**Task goal:**
Every line of the entries below that carries the string "agent" should be copied.

**Dataset entries:**
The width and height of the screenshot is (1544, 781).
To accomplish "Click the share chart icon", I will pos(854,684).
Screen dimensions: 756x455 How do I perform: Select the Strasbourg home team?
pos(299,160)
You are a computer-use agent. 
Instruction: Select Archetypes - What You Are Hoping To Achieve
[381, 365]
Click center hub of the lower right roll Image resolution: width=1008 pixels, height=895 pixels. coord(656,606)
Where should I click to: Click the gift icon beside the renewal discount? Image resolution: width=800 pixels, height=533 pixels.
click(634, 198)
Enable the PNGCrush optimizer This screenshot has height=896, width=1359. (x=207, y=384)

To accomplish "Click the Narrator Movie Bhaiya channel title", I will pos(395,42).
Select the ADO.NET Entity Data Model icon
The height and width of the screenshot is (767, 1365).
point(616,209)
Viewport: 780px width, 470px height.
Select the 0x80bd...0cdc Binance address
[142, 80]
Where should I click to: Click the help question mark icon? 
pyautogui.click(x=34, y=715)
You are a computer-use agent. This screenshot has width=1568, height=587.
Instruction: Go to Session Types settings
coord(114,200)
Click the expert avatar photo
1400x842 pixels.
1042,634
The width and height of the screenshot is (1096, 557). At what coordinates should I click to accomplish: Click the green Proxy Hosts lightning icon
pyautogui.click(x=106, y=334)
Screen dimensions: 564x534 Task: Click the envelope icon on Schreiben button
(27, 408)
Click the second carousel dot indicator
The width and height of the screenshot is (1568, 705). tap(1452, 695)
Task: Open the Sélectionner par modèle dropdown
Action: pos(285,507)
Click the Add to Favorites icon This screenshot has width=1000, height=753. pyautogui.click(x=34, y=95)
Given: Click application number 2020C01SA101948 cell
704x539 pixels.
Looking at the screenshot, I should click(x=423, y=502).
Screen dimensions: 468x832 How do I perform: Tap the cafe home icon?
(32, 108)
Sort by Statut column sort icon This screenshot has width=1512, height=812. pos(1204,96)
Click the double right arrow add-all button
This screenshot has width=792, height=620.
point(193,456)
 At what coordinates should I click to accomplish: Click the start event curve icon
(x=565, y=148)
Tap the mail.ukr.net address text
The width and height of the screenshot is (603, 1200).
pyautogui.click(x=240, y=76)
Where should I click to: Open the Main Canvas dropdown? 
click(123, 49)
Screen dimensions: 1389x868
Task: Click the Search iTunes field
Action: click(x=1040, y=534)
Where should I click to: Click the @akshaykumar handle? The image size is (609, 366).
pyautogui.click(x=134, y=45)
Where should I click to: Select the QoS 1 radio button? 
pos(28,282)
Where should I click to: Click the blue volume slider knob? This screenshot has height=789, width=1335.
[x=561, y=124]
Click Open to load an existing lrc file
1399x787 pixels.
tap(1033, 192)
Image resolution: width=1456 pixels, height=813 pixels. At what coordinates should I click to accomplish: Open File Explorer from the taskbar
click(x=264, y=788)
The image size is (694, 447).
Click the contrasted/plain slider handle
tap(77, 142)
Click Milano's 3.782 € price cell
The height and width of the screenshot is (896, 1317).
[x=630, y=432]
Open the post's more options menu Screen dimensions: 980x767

**Exercise result:**
You are a computer-use agent. 
You are a computer-use agent. This screenshot has width=1568, height=587.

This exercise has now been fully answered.